Item 3.03. Material Modification to Rights of Security Holders.
On February 11, 2020, Spero Therapeutics, Inc. (the “Company”) announced the commencement of a rights offering to holders of the Company’s common stock, par value $0.001 per share (“Common Stock”), Series A Convertible Preferred Stock, par value $0.001 per share (“Series A Preferred Stock”), and Series B Convertible Preferred Stock, par value $0.001 per share (“Series B Preferred Stock”), as of the record date of February 10, 2020 (the “Rights Offering”). The terms of the Rights Offering are described in the Company’s prospectus supplement related thereto filed with the Securities and Exchange Commission on February 11, 2020.
In connection with the Rights Offering, the Company designated 3,333 shares of its authorized and unissued preferred stock as Series C Convertible Preferred Stock, par value $0.001 per share (the “Series C Preferred Stock”), and filed a Certificate of Designation of Preferences, Rights and Limitations of Series C Convertible Preferred Stock (the “Certificate of Designation”) with the Delaware Secretary of State. Each share of Series C Preferred Stock is convertible into 1,000 shares of Common Stock (subject to adjustment as provided in the Certificate of Designation) at any time at the option of the holder, provided that the holder will be prohibited from converting the Series C Preferred Stock into shares of Common Stock if, as a result of such conversion, the holder, together with its affiliates, would own more than 9.99% of the total number of shares of Common Stock then issued and outstanding, subject to certain exceptions. In the event of the Company’s liquidation, dissolution, or winding up, holders of Series C Preferred Stock will receive a payment equal to $0.001 per share of Series C Preferred Stock before any proceeds are distributed to the holders of Common Stock and pari passu with any distributions to the holders of Series A Preferred Stock and Series B Preferred Stock. Shares of Series C Preferred Stock will generally have no voting rights, except as required by law and except that the consent of holders of a majority of the then outstanding Series C Preferred Stock will be required to amend the terms of the Series C Preferred Stock. Shares of Series C Preferred Stock will be entitled to receive any dividends payable to holders of Common Stock, and will rank:
| • | | senior to all of the Common Stock; |
| • | | senior to any class or series of capital stock of the Company created after the designation of the Series C Preferred Stock specifically ranking by its terms junior to the Series C Preferred Stock; |
| • | | on parity with all shares of Series A Preferred Stock, Series B Preferred Stock and any class or series of capital stock of the Company created after the designation of the Series C Preferred Stock specifically ranking by its terms on parity with the Series C Preferred Stock; and |
| • | | junior to any class or series of capital stock of the Company created after the designation of the Series C Preferred Stock specifically ranking by its terms senior to the Series C Preferred Stock; |
in each case, as to distributions of assets upon the Company’s liquidation, dissolution or winding up whether voluntarily or involuntarily and/or the right to receive dividends.

▶ **Supplied data**
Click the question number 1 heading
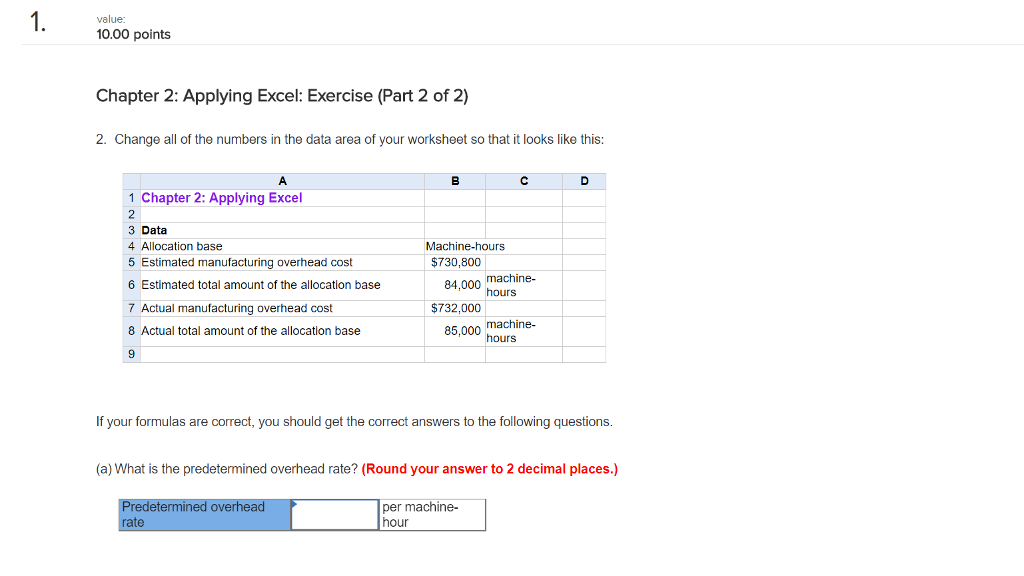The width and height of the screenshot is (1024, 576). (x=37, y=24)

...

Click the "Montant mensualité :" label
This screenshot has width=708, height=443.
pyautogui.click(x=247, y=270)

▶ **Task instructions**
1. From the rights offering filing above, list every class or series of the Company's stock that it names specifically.
2. Please continue the rights offering filing, not the data, from the point where it stops.

▶ **Results of the exercise**
1.
- Common Stock
- Series A Convertible Preferred Stock
- Series B Convertible Preferred Stock
- Series C Convertible Preferred Stock

2.
The foregoing description of the Series C Preferred Stock does not purport to be complete and is qualified by reference to the Certificate of Designation, a copy of which is filed as Exhibit 3.1 to this Current Report onForm 8-K and is incorporated herein by reference.
Item 5.03. Amendments to Articles of Incorporation or Bylaws; Change in Fiscal Year.
On February 28, 2020, the Company filed the Certificate of Designation with the Delaware Secretary of State, a copy of which is attached hereto as Exhibit 3.1.
Item 8.01. Other Events.
In connection with the Rights Offering, the Company is filing the item included as Exhibit 5.1 to this Current Report on Form8-K for the purpose of incorporating such item as an exhibit to the Company’s Registration Statement on FormS-3 (RegistrationNo. 333-228661), to which the prospectus supplement dated February 11, 2020 relating to the Rights Offering is a part.